Paul Fort (Canzone du vrai de vrai / Portraits sur le sable)

L'or - 1925


 

 

     J'aurais pu dans le chapitre précédent faire l'exposé ou l'analyse des quatre livres de cette période que Cendrars nous a donnés avant L'Or : Dix-neuf poèmes élastiques,  Le Film de la fin du monde, l'Anthologie nègre et Kodak. Je préfère laisser cette besogne aux critiques dont c'est le  métier et qui n'ont rien d'autre à faire. Le présent livre n'est pas une étude de l'œuvre de Cendrars mais l'histoire d'une vie dans sa réalité humaine, dégagée du nimbe légendaire dont un tel personnage n'avait nul besoin; et  par corrélation, l'histoire d'une amitié.
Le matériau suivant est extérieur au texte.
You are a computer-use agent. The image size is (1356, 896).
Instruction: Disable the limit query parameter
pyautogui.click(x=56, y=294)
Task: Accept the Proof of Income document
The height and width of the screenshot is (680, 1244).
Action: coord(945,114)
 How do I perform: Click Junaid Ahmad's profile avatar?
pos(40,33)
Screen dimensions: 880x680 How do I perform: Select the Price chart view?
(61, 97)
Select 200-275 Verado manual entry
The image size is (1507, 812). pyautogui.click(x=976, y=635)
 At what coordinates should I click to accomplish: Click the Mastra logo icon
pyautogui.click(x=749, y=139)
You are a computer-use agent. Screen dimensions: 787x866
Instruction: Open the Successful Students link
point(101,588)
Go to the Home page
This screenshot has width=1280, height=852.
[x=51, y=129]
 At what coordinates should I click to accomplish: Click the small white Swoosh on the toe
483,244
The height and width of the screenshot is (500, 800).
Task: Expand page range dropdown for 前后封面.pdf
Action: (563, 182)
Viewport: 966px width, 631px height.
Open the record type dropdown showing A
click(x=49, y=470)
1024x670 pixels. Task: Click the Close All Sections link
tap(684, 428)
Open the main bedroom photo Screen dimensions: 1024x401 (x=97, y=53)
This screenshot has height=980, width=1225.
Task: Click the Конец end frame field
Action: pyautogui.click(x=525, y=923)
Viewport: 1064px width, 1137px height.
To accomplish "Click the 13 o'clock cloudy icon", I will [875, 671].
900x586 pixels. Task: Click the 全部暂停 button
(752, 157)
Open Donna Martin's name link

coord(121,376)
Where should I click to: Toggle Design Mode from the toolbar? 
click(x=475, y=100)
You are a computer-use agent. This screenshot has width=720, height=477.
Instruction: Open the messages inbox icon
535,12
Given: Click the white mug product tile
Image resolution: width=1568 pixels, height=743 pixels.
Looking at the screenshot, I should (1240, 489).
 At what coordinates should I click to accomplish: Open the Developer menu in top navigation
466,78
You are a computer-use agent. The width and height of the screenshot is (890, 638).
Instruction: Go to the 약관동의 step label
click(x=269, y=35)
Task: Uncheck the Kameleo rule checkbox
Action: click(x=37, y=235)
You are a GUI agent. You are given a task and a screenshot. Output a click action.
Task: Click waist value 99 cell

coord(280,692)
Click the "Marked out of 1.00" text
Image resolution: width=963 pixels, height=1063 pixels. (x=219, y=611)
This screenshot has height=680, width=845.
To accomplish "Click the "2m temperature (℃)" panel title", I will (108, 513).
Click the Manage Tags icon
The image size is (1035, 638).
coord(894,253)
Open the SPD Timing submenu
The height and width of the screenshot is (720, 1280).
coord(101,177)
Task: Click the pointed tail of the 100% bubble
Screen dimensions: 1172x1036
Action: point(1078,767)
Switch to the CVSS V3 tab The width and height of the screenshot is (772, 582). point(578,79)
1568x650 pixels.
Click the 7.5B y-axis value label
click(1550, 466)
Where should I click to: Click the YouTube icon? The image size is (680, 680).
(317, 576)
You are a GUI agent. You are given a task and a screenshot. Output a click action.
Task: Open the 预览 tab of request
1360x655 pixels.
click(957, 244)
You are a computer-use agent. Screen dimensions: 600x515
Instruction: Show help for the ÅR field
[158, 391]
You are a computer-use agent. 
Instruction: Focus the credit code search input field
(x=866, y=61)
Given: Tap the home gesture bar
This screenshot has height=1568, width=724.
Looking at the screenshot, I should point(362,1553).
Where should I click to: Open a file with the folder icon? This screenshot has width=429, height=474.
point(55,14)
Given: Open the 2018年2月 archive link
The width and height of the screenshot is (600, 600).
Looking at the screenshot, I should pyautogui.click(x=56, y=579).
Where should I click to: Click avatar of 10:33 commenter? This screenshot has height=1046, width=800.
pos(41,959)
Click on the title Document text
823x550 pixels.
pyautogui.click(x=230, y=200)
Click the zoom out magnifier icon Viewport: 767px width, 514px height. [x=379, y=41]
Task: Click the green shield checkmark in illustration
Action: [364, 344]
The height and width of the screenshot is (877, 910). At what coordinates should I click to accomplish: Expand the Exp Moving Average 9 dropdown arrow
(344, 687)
C'est à ce double point de vue que  je continuerai à parler de Blaise, de son existence réelle et de son travail d'artisan, dégoûté que je suis depuis long­temps de ce mot a.rtiste, vocable prétentieux qui ne date pas de deux siècles. On disait avant cela :  un maître-peintre, un maître-sculpteur, comme on disait un maître-maçon, un  maître-horloger; un maître­-écrivain, quand il s'agissait d'un honnête homme de plume soucieux de bien faire; et même, comme Michel-Ange, un apprenti :  Je commence à savoir dessiner, nous dit-il à quatre-vingts ans.  Quelle leçon!

     C'est avec L'Or que Cendrars allait faire son entrée dans l'édition d'un caractère je dirai officiel, ses œuvres précédentes n'ayant trouvé jusque-là que sa propre  initiative ou des éditeurs occasionnels et sans pignon sur  rue. C'est aussi son livre le plus accessible et par conséquent celui qui a eu  le plus gros tirage, le plus d'éditions dont plusieurs illus­trées, et des  traductions en nombreuses langues. Il lui a ouvert les portes d'une célébrité qu'il méritait depuis dix ans, et qui allait enfin lui permettre de ne plus chercher en  dehors de l'écriture, et  toujours en vain, les faveurs de cette Fortune qui ne laisse pas d'être la plus vache des putains.

     Un sculpteur suisse, August Suter, de qui Cendrars avait fait  connaissance, à Paris, au cours de l'hiver 1910-1911,  et avec qui il est  resté en corres­pondance pendant plusieurs années, a été le premier à lui révéler l'existence de Johann August Suter, le fameux pionnier de la  Californie. Il se disait son petit-fils. Ce n'est pas impossible, le grand-père ayant dû naître vers 1818, à calculer d'après l'âge qu’il devait avoir lors de  sa débâcle, en 1848. Mon grand-père paternel, né en 1794, s'est battu à Water­loo : cent soixante dix-sept ans, à l'heure actuelle, pour trois générations, et ce n'est pas fini, hélas! Tout de même, il y a beaucoup de  Suter dans l'Oberland bernois, et peut-on supposer que le sculp­teur, au  contact de  Blaise, ne se soit laissé aller à un peu d'imagination.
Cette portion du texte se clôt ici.